(Given request A): Reproduce the dataset entries that follow the conference call announcement verbatim, line for line, omitting the pictures.

** Start Document section **

Chief Executive Officer Scott Harvey and Chief Financial Officer Brian Meadows will host the conference call.
Date: Tuesday, April 1, 2025
Time: 9:00 a.m. Eastern time (6:00 a.m. Pacific time)
Toll-free dial-in number: 1-877-407-0784
International dial-in number: 1-201-689-8560
Conference ID: 13752687
Please call the conference telephone number 5-10 minutes prior to the start time. An operator will register your name and organization. If you have any difficulty connecting with the conference call, please contact Gateway Group at 1-949-574-3860.
The conference call will be broadcast live and available for replay here and via the investor relations section of the Company's website at www.jonessoda.com.
A replay of the conference call will be available after 11:30 a.m. Eastern time on the same day through April 15, 2025.
Toll-free replay number: 1-844-512-2921
International replay number: 1-412-317-6671
Replay ID: 13752687
Presentation of Non-GAAP Information
This press release contains disclosure of the Company's Adjusted EBITDA which is not a United States Generally Accepted Accounting Principle ("GAAP") financial measure. The difference between Adjusted EBITDA (a non-GAAP measure) and Net Loss (the most comparable GAAP financial measure) is the exclusion of interest expense and income, income tax expense, depreciation and amortization expense and stock-based compensation. We have included a reconciliation of Adjusted EBITDA to Net Loss under "Jones Soda Co. Non-GAAP Reconciliation" at the end of this press release. This non-GAAP measure should be considered in addition to results prepared in accordance with GAAP, but should not be considered a substitute for or superior to GAAP. Adjusted EBITDA has certain limitations in that it does not take into account the impact of certain expenses to our consolidated statements of operations. In addition, because Adjusted EBITDA may not be calculated identically by all companies, the presentation here may not be comparable to other similarly titled measures of other companies. We believe that Adjusted EBITDA provides useful information to investors about the Company's results attributable to operations, in particular by eliminating the impact of non-cash charges related to stock-based compensation, amortization and depreciation that is consistent with the manner in which management evaluates the Company's performance. These adjustments to the Company's GAAP results are made with the intent of providing a more complete understanding of the Company's underlying operational results and provide supplemental information regarding the Company's current ability to generate cash flow. Adjusted EBITDA is not intended to be considered in isolation or as a replacement for, or superior to Net Loss as an indicator of the Company's operating performance, or cash flow, as a measure of its liquidity. Adjusted EBITDA should be reviewed in conjunction with Net Loss as calculated in accordance with GAAP.

** End Document section **
** Start Exercise materials **

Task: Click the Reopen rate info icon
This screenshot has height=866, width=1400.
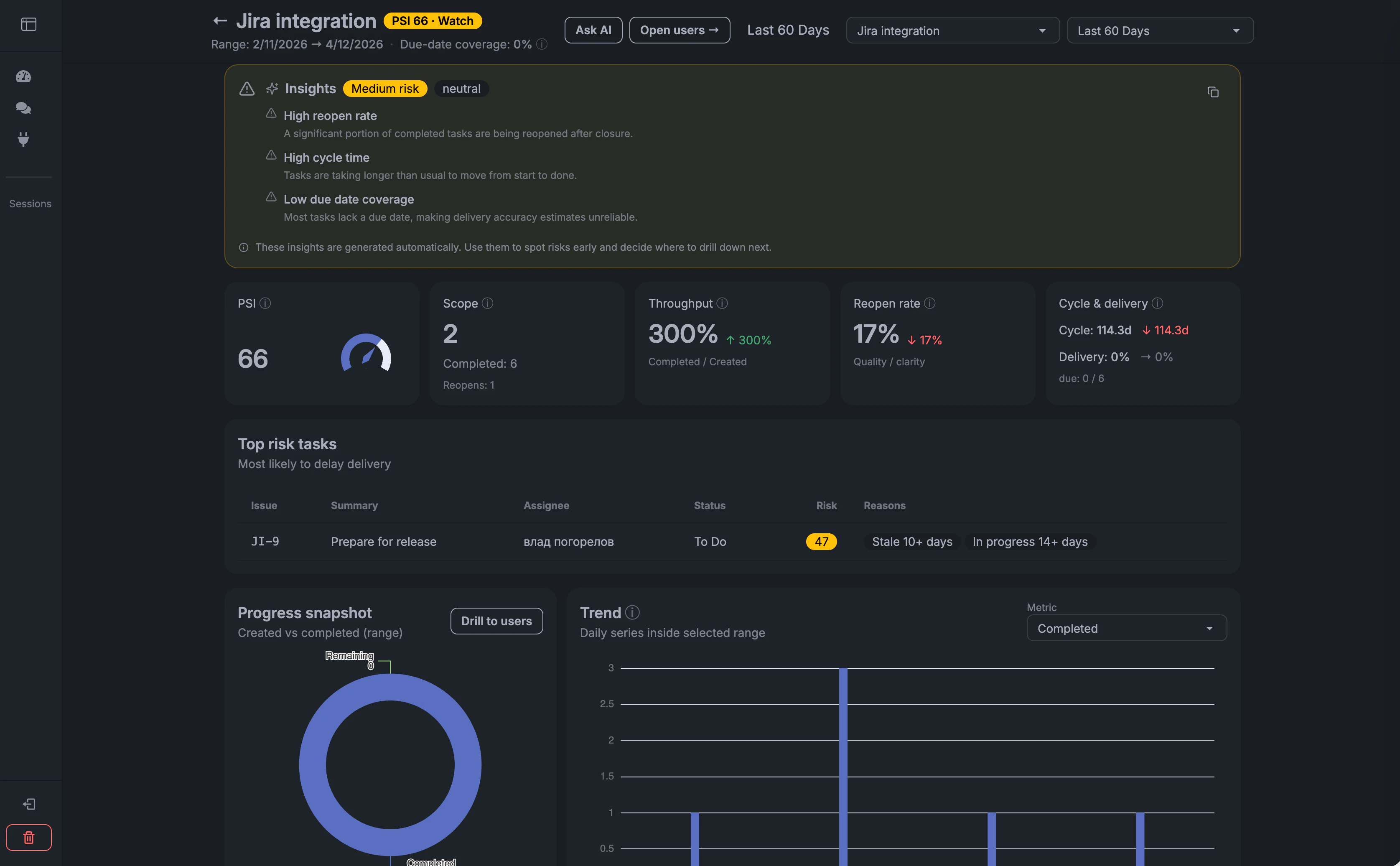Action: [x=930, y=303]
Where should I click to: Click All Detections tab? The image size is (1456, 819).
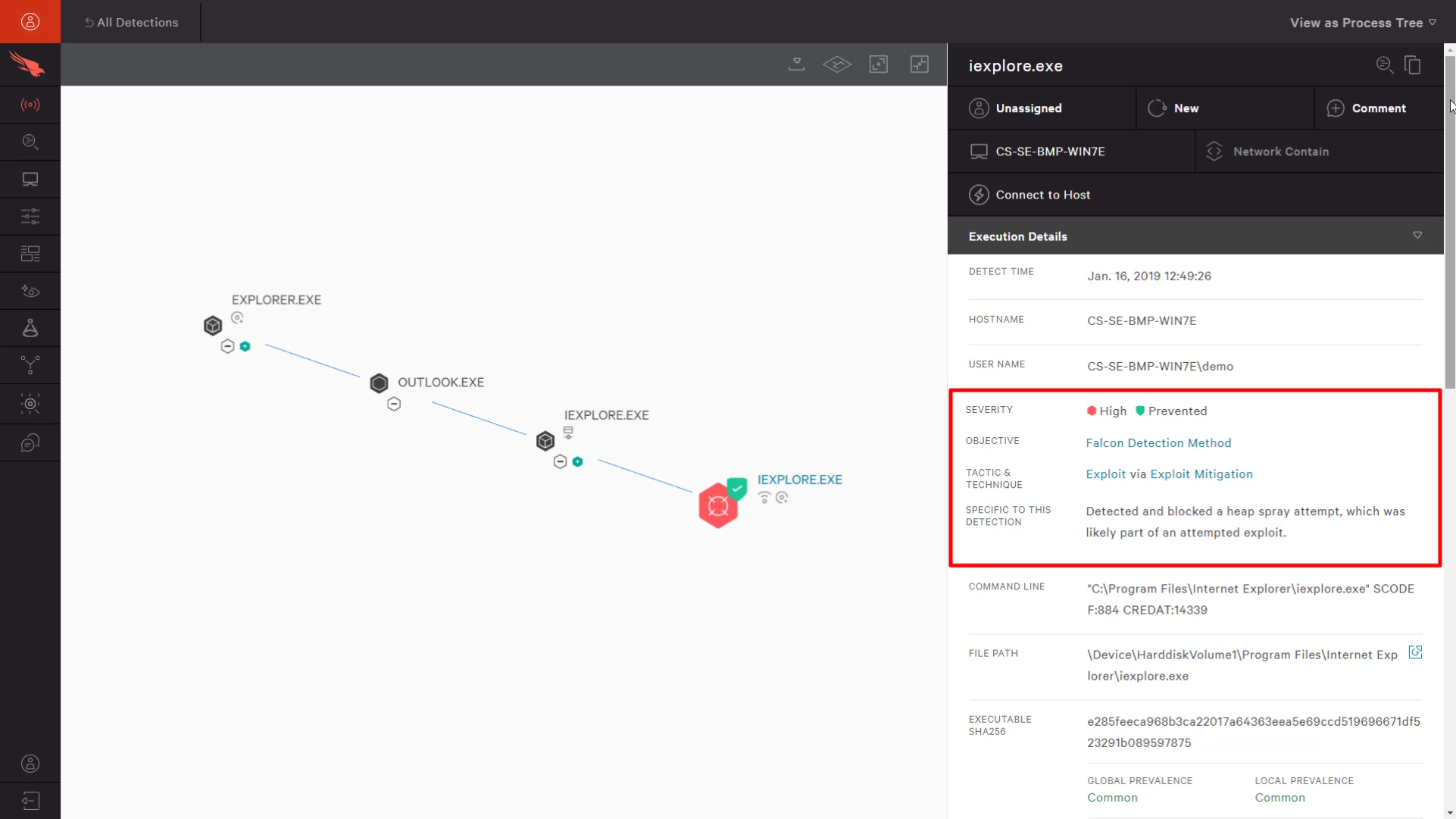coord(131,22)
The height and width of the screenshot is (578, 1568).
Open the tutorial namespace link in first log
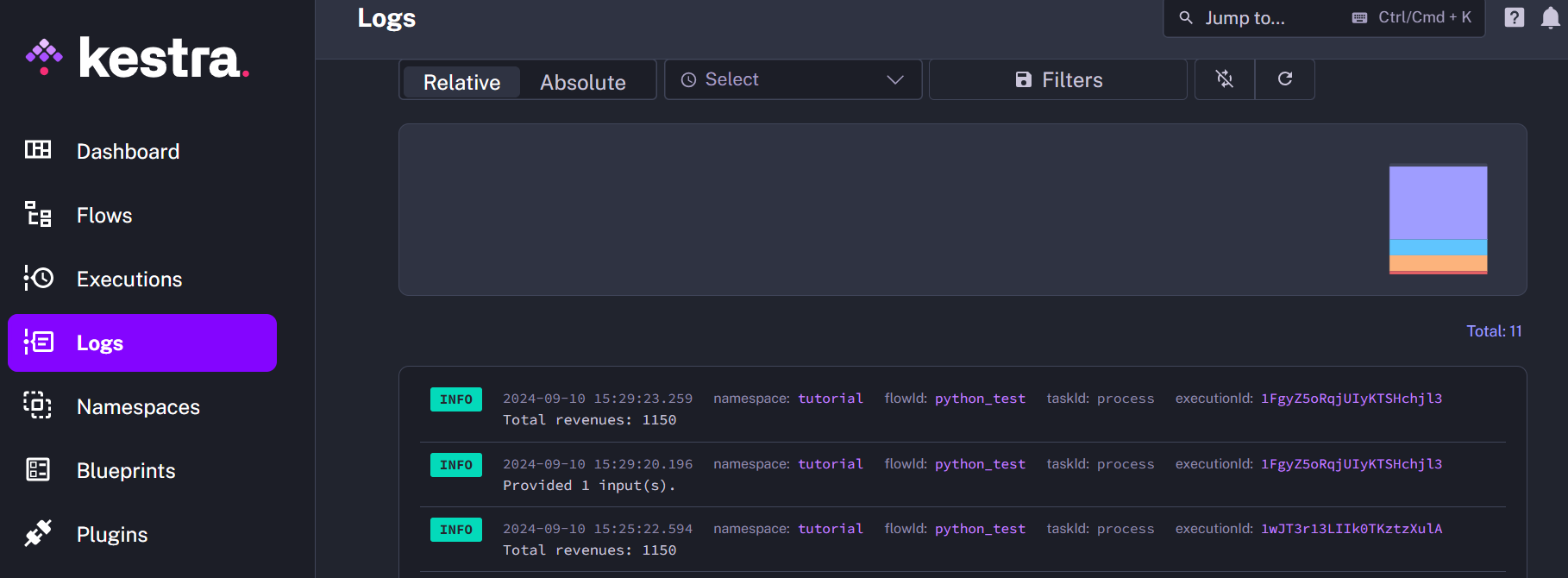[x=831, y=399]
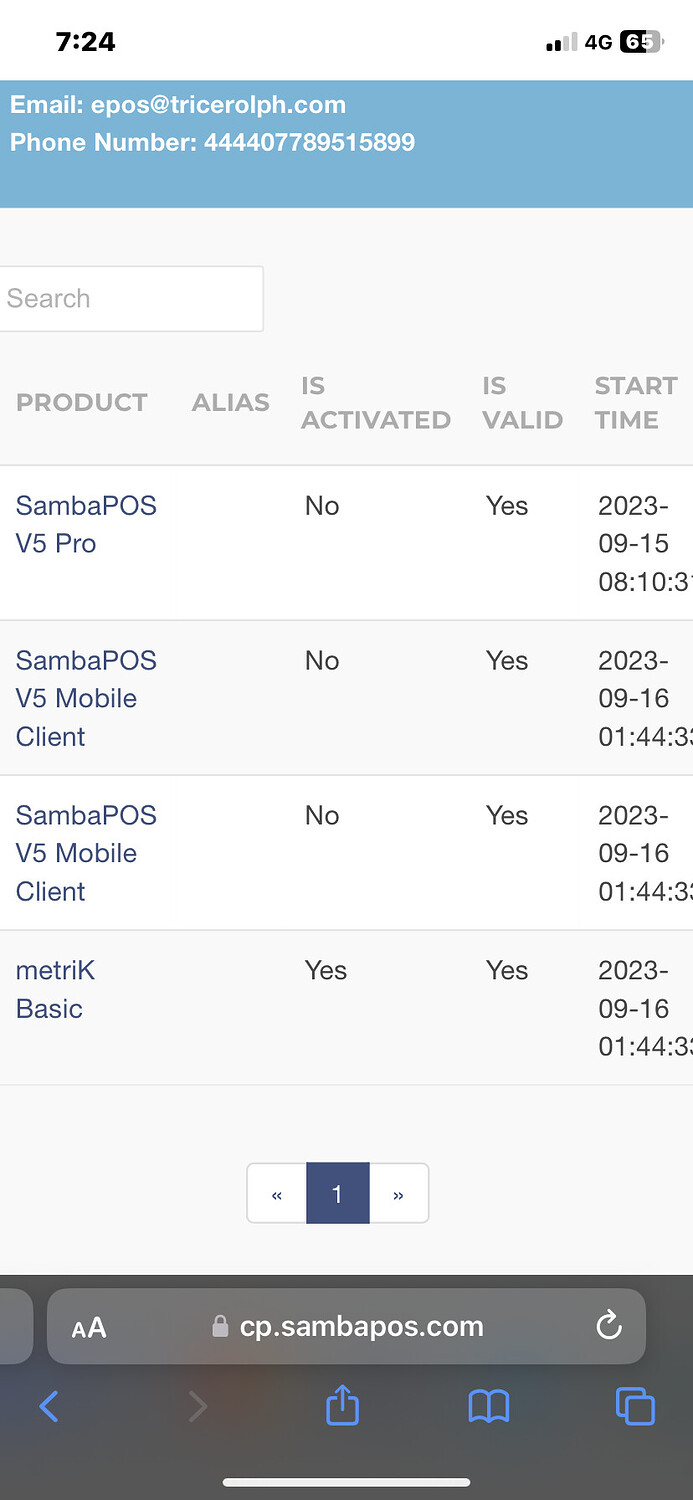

** End Exercise materials **

(Given request B): According to the conference call announcement, through what date will the replay of the call be available?

(Complete response A):
Task: Click the Reopen rate info icon
This screenshot has height=866, width=1400.
Action: [x=930, y=303]
Where should I click to: Click All Detections tab? The image size is (1456, 819).
coord(131,22)
The height and width of the screenshot is (578, 1568).
Open the tutorial namespace link in first log
[x=831, y=399]

(Complete response B): April 15, 2025